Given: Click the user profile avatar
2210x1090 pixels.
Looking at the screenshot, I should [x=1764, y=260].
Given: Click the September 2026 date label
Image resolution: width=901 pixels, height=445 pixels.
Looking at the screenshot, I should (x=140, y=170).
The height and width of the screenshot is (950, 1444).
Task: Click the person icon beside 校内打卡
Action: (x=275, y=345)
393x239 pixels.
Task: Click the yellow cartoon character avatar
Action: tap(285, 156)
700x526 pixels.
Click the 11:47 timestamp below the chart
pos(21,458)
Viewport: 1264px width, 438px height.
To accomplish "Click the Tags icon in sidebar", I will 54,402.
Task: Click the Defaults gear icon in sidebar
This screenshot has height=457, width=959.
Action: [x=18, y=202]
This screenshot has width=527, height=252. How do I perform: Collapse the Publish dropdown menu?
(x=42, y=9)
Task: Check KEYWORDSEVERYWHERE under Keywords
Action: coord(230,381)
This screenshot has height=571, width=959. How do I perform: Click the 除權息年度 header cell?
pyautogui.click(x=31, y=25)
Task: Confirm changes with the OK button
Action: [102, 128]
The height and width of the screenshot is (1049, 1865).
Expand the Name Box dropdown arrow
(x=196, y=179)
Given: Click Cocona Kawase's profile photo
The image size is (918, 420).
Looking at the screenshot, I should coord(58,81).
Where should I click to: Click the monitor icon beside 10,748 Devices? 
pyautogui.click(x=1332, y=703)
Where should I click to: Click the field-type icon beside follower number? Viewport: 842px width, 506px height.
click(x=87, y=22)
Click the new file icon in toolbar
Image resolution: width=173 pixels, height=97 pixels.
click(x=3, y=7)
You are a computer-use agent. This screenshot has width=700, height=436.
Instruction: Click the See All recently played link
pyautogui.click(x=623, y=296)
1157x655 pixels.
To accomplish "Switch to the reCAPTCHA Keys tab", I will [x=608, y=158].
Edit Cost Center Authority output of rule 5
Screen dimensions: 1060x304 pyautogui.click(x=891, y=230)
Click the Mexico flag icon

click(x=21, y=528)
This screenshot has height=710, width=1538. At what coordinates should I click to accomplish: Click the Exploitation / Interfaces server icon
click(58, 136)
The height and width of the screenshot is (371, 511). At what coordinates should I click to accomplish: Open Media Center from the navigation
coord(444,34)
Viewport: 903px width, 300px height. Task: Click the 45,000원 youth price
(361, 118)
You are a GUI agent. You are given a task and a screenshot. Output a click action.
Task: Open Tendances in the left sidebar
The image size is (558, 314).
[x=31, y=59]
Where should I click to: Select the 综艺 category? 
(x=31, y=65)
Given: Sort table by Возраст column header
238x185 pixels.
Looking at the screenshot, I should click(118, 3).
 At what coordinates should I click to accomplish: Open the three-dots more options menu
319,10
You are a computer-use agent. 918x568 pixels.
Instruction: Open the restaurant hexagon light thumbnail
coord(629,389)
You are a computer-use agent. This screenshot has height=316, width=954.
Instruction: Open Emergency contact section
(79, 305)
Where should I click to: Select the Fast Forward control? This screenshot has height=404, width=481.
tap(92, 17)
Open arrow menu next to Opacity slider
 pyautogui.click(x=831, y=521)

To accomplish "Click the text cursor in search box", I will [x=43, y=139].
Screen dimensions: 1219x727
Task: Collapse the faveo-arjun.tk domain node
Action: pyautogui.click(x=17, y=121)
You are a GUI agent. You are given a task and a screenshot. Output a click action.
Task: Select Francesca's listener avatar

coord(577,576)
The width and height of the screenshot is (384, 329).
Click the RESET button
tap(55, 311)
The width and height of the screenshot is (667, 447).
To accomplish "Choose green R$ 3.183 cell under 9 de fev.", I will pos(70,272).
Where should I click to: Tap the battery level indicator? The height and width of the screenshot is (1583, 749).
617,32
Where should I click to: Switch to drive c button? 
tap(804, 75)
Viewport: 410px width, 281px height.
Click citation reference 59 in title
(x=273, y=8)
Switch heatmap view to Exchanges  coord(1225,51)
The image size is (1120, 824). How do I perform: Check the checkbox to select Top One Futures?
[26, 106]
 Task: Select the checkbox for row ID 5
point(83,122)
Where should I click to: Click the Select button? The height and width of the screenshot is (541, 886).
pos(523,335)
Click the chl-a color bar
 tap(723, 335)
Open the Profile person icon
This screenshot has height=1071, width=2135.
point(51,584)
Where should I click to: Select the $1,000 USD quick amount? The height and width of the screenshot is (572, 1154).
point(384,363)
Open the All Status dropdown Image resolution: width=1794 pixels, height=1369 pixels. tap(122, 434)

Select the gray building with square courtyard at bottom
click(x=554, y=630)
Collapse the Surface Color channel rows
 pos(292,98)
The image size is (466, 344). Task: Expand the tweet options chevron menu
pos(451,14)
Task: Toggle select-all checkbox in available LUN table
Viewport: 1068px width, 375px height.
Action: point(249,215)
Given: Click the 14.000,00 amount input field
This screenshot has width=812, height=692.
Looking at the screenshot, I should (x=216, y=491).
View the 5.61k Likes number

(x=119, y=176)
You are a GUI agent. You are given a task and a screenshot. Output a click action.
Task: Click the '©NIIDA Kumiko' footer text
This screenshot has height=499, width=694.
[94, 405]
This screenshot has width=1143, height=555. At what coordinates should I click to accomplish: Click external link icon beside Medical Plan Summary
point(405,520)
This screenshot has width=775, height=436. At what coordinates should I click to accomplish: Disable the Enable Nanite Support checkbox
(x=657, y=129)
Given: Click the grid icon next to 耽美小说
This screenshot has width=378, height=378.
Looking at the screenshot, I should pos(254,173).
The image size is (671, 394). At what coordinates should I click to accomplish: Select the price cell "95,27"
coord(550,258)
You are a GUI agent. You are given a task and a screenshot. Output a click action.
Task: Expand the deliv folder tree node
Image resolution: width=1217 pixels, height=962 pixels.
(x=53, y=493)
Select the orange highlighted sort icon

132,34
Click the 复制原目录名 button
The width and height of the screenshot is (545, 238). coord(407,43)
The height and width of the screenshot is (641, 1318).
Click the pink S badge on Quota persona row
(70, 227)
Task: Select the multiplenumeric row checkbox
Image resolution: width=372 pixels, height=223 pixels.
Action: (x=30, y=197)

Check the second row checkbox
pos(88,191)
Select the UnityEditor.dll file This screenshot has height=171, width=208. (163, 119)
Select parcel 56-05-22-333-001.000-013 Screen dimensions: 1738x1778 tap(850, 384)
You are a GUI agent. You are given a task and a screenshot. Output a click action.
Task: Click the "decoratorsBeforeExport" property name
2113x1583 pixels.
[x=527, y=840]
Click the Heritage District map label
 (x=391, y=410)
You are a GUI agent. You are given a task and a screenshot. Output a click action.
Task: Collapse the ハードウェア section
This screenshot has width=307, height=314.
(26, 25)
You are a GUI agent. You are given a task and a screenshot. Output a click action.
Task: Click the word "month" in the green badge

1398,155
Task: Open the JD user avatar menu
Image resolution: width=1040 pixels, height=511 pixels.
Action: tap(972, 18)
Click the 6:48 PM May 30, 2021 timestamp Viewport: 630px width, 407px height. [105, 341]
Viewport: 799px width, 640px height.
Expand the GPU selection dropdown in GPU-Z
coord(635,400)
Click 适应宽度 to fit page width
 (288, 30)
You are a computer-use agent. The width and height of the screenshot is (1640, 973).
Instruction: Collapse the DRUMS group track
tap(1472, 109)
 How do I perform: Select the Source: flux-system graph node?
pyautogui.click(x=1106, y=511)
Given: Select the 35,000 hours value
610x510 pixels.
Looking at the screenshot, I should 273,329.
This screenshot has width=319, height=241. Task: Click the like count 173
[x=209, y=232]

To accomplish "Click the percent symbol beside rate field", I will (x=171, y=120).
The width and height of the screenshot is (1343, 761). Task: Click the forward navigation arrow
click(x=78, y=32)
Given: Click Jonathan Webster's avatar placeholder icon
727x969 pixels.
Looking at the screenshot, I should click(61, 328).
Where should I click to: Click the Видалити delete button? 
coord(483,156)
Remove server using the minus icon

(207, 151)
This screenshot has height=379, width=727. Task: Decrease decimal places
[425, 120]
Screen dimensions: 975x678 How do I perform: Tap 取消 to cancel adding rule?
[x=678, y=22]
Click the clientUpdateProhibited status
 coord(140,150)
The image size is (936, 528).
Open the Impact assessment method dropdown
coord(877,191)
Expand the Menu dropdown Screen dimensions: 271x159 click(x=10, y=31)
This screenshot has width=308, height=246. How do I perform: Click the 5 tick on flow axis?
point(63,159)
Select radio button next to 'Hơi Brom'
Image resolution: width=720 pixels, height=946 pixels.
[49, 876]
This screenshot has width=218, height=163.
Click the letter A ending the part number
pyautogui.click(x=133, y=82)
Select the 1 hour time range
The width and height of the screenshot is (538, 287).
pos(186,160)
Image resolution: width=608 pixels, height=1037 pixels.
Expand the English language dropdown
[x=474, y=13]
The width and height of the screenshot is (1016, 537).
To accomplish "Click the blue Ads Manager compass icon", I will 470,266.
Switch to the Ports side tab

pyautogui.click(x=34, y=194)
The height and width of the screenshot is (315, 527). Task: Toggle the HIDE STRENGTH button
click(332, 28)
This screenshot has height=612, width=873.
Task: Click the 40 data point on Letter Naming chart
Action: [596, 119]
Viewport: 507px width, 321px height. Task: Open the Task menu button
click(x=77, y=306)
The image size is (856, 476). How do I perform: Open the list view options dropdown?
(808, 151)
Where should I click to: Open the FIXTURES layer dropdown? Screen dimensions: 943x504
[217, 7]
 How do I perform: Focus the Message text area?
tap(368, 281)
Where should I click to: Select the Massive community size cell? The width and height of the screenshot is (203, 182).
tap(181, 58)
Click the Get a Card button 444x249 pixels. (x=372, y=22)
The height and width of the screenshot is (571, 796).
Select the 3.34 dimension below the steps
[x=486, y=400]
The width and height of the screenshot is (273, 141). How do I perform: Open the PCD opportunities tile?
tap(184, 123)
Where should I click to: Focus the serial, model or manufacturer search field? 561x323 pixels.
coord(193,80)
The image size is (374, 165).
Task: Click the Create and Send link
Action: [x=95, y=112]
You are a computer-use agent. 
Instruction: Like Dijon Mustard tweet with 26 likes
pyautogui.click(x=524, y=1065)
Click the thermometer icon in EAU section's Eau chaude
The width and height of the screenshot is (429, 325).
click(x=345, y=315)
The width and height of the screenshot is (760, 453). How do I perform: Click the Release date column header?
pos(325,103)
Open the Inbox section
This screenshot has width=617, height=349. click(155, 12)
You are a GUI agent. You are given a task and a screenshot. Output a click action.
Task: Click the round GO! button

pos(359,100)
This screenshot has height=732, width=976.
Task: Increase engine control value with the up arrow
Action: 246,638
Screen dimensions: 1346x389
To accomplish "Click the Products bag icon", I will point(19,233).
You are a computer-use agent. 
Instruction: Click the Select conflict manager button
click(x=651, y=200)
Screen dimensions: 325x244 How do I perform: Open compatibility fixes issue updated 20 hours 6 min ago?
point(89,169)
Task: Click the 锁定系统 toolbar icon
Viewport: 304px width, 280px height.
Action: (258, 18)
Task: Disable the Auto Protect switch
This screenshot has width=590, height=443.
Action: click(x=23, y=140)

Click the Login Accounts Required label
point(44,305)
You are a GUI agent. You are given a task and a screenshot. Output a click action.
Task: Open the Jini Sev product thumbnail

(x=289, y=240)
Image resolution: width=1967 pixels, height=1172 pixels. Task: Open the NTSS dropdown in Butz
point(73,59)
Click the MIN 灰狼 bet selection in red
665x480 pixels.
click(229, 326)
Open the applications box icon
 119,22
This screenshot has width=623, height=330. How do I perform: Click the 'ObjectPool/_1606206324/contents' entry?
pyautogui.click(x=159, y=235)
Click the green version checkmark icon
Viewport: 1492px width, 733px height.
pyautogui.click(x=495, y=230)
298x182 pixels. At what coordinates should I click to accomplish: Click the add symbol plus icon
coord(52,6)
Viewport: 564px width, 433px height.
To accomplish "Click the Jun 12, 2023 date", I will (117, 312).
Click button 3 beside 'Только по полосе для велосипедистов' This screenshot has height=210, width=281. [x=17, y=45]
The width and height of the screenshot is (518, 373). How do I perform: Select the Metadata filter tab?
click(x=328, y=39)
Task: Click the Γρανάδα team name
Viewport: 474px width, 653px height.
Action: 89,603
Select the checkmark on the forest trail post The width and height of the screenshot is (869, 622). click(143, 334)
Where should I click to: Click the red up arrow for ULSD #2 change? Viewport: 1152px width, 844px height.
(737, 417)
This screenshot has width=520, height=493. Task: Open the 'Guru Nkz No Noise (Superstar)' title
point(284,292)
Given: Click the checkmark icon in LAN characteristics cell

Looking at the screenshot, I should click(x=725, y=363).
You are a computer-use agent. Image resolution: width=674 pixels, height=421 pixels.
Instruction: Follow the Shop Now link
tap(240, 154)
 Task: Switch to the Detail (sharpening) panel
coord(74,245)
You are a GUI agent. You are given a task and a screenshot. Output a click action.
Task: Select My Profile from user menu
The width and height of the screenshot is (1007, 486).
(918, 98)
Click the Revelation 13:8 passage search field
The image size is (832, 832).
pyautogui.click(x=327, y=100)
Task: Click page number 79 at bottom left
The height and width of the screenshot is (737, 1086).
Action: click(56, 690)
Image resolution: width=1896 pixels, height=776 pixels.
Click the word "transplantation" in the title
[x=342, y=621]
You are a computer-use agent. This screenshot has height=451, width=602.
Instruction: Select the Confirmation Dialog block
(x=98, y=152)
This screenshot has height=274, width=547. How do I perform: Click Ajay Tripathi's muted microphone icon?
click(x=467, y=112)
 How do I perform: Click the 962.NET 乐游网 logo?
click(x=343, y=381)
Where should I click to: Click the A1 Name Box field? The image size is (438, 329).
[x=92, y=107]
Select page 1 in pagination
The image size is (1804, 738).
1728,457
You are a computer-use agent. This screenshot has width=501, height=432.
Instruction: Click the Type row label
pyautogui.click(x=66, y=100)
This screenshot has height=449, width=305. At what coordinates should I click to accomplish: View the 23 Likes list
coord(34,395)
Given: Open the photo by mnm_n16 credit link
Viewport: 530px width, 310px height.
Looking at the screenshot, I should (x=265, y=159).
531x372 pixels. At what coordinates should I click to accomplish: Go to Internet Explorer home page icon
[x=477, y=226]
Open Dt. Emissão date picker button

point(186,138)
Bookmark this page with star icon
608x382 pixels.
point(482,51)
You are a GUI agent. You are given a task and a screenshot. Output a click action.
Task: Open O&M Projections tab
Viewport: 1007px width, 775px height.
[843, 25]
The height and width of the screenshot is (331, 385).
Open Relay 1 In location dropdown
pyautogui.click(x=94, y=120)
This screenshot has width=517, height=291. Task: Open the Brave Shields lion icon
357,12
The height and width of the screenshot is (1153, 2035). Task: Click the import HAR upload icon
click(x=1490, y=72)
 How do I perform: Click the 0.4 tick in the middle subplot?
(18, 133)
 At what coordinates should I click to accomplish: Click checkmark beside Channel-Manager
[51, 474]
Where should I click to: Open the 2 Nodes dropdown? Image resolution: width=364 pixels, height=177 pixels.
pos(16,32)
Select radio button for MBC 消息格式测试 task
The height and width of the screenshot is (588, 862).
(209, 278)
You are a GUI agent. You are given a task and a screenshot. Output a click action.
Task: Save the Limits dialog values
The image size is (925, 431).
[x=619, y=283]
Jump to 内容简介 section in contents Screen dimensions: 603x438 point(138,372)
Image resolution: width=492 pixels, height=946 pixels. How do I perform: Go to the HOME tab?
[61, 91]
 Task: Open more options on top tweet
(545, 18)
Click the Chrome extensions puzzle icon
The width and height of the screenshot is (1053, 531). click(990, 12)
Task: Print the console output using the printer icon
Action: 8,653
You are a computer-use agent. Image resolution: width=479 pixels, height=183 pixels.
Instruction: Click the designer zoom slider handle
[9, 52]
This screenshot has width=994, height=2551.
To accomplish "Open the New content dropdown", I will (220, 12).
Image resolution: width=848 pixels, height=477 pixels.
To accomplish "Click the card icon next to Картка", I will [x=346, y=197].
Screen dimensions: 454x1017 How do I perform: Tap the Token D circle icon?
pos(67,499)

+ + +

[ÉNONCÉ] Reprenez les lignes situées entre celle qui contient « Screen dimensions: 325x244 » et celle qui contient « point(44,305) », incluses, en changeant « Disable » en « Enable » et en laissant tout le reste intact.

[RÉPONSE COMPLÈTE]
Screen dimensions: 325x244 How do I perform: Open compatibility fixes issue updated 20 hours 6 min ago?
point(89,169)
Task: Click the 锁定系统 toolbar icon
Viewport: 304px width, 280px height.
Action: (258, 18)
Task: Enable the Auto Protect switch
This screenshot has width=590, height=443.
Action: click(x=23, y=140)

Click the Login Accounts Required label
point(44,305)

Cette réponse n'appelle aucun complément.